• SUPPLIED PASSAGE
<<<<

In a couple more weeks, I'll have been in Rwanda for five years.
|My Rwanda host Mama, May 2012|
When I arrived in Rwanda as a fresh-faced Peace Corps Volunteer eager to change the world, I was 21. I've celebrated six birthdays in the Land of a Thousand Hills, and I could apply for citizenship in Rwanda this May if I choose to do so.
|My first week in Rwanda|
|One of the first sunsets I experienced in Rwanda. Yes, they're really this beautiful.|
But if I'm being honest, the last three months since I came back from maternity leave in the U.S. have been the hardest of the five. To put this in perspective, the last five years have included times without water or electricity living in a rural village, starting my Peace Corps projects and learning kinyarwanda, getting held for ransom on a boat by Congolese soldiers with a gun to my boat captain's head, going into septic shock in a hospital in Kigali while the doctor was giving me the wrong medicine, having my heart broken a couple of times, the time I found half a lizard in the vegetable curry I'd already eaten, and trying to find treatment for D'Assise's mysterious brain lesions for several months and eventually bringing him to Kenya for treatment.
|Five years ago, learning kinyarwanda by headlamp and introducing my host siblings to glitter (?!)|
|Back when D'Assise was just a little tadpole.|
|D'Assise didn't have any toys, so we'd play "bowling" using a ball and some water bottles.|
Although expat life can be (really) fun and adventurous (exotic travels! a life off the beaten path, free from the daily grind! an international group of friends!), the underbelly of expat life in Rwanda is that there's a steady churn of friends and faces that can be exhausting and isolating. In five years, I've gone through several groups of friends, and countless goodbye parties. Each time, it feels like the rug has been pulled out from under you.
|Gug crew, you are missed.|
None of the people I arrived with and was friends with five years ago are here. Zero. I can count on one hand the number of other expats in the entire country I know who have lived here longer than I have. After moving to a new place in November and the departure of two very close friends this month, I find myself looking to make new friends all over again.
But this feels much different from other times.
In my previous life, upon the departure of friends, I'd energetically work on building new relationships--inviting people to my house and planning trips and attending parties, saying "yes" to anything and everything, and slowly but surely making new friends.

>>>>

• TASK ITEM
Continue the post about five years of expat life in Rwanda, picking up right after its final sentence.

[Saved entries]
<<<<

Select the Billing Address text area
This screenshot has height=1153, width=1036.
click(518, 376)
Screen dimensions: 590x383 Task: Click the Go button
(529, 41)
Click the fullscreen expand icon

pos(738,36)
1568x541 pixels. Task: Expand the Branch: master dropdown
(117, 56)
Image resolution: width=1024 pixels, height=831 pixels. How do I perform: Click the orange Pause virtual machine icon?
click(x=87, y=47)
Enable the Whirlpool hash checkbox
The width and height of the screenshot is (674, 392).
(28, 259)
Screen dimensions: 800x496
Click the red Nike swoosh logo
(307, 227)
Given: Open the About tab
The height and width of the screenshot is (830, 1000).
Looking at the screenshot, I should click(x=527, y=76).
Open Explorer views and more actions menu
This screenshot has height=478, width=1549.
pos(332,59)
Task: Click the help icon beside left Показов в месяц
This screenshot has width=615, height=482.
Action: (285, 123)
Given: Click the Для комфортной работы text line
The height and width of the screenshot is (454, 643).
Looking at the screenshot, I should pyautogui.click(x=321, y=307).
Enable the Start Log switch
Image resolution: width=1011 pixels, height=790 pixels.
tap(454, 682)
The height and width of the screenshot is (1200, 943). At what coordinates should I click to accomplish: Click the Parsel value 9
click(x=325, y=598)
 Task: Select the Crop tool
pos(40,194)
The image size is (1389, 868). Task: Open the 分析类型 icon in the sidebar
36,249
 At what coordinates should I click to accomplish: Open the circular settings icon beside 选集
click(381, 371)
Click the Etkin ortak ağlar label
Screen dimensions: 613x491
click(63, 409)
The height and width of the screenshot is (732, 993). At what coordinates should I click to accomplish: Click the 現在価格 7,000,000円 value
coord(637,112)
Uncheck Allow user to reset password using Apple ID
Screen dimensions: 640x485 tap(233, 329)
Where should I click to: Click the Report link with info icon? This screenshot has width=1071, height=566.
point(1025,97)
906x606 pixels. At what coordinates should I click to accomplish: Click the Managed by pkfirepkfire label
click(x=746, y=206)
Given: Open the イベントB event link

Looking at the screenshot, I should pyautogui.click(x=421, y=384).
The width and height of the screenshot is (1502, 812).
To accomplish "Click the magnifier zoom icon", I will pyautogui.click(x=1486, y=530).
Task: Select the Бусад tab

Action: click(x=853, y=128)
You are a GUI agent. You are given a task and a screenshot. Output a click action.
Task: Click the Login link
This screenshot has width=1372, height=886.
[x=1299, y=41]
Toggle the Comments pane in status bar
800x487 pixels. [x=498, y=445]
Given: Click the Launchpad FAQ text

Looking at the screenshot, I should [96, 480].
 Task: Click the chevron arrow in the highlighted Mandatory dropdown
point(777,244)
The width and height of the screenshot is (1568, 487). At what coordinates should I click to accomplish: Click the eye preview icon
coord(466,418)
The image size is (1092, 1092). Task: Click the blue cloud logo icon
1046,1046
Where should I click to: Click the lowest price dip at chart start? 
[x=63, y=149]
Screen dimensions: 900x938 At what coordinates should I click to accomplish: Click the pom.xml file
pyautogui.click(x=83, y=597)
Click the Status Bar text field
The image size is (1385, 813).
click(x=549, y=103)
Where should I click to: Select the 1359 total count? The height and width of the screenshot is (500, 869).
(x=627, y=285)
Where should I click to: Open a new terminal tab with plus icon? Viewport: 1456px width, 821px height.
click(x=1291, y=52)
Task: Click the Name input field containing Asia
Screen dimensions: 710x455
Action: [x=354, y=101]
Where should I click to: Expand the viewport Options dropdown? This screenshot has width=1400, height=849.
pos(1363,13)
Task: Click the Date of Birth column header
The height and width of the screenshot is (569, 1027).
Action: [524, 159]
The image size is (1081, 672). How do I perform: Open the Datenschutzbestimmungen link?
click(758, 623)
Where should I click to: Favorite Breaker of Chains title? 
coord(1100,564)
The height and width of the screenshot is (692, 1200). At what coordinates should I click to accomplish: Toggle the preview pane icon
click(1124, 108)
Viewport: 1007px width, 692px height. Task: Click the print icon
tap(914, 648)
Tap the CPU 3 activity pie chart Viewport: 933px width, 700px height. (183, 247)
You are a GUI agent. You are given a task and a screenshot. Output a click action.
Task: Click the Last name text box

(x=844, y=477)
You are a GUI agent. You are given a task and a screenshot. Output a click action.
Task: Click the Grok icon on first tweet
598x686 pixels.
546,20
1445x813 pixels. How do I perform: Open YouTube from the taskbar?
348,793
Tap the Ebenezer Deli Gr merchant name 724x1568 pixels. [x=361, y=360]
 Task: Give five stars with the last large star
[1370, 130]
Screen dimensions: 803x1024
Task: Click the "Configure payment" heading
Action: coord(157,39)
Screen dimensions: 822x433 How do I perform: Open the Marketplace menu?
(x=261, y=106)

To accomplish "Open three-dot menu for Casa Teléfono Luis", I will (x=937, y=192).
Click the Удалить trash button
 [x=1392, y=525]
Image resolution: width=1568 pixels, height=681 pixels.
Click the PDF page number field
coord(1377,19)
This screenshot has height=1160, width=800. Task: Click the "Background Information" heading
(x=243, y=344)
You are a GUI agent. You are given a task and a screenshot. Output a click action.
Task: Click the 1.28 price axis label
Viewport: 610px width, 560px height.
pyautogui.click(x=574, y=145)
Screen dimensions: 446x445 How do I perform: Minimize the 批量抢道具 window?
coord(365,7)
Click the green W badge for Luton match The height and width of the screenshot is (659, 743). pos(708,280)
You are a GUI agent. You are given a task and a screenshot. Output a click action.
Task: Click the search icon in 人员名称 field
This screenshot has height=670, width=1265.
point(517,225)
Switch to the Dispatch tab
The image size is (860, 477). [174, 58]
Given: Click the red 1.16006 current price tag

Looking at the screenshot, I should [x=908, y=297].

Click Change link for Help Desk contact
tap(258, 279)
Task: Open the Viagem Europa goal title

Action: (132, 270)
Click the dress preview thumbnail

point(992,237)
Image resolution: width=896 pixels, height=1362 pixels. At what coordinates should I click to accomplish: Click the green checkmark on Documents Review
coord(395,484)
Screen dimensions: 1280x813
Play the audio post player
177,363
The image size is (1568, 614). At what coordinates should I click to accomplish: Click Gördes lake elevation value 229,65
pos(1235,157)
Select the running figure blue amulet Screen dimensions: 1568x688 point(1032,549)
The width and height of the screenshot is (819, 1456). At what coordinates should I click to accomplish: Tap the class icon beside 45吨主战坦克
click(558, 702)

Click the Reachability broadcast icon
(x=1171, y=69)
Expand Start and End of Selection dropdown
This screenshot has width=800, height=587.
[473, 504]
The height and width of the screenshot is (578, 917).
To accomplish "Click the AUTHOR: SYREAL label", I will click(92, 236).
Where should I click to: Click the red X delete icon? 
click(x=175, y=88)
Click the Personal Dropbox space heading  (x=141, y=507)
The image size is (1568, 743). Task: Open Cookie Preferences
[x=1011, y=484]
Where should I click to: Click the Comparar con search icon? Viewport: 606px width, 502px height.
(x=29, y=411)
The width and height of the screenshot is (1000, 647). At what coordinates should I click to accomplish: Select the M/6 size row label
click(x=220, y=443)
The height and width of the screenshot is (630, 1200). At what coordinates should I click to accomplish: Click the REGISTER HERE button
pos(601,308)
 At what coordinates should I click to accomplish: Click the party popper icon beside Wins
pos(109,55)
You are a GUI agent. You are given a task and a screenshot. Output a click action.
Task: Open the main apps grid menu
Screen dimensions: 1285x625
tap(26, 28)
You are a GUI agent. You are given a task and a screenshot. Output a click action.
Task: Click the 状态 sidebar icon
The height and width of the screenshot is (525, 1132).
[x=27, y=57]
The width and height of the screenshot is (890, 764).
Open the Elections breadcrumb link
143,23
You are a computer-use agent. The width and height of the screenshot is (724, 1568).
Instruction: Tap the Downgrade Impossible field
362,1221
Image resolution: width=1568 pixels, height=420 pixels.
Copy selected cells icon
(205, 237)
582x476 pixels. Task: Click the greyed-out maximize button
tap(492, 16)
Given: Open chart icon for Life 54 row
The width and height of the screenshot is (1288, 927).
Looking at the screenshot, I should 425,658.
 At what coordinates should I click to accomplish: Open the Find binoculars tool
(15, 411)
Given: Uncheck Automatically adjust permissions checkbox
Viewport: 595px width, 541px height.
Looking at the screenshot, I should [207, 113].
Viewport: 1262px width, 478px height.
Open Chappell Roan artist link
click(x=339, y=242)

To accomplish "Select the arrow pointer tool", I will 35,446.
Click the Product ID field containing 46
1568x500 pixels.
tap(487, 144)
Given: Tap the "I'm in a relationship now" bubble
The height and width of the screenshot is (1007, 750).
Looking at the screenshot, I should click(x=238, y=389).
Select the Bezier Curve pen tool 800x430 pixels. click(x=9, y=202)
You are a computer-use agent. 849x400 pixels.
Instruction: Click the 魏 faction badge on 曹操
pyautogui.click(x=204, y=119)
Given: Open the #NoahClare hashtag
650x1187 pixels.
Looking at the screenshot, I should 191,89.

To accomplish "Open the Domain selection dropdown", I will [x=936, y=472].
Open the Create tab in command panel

>>>>

• EXERCISE ANSWER
But now, I'm a single Mom.
Who has an 8 year old kid.
The number of other 27 year olds I know who have 8 year old kids include me and the cast of "Teen Mom", and the number of other people in my age group I know in Rwanda who keep hours of 5:30 am-9 pm, nearly seven days a week is approximately zero.
It's hard to build new friendships under normal circumstances, but doubly hard when my schedule is crammed with either work or being with D'Assise. Being a single Mom feels a lot like juggling some porcelain plates and trying not to let anything smash (while trying not to show your kid how worried you are about things smashing). I've engineered my day to be as efficient as possible from the moment my alarm goes off at 5:30 am, and a lot of the time it feels like a huge accomplishment just to make it back to my bed at the end of the day with no major casualties. But that means that I don't have as much time for saying yes as I used to, and that can sometimes be a bitter pill to swallow. If there was some friendship app for people who are looking for friends but who are only available in between 8:30 pm and 9 pm, I would definitely join it.
I'm trying to be patient with myself, and realize that I've just made two really, really big changes in my life (adopting a kid and moving to a new place), even though that's a lot easier said than done. I'm trying to be okay with giving myself more time to make new friends and build existing relationships, even if that means getting a babysitter sometimes. I'm trying to stay open to whatever the next year brings, and to continue saying "yes."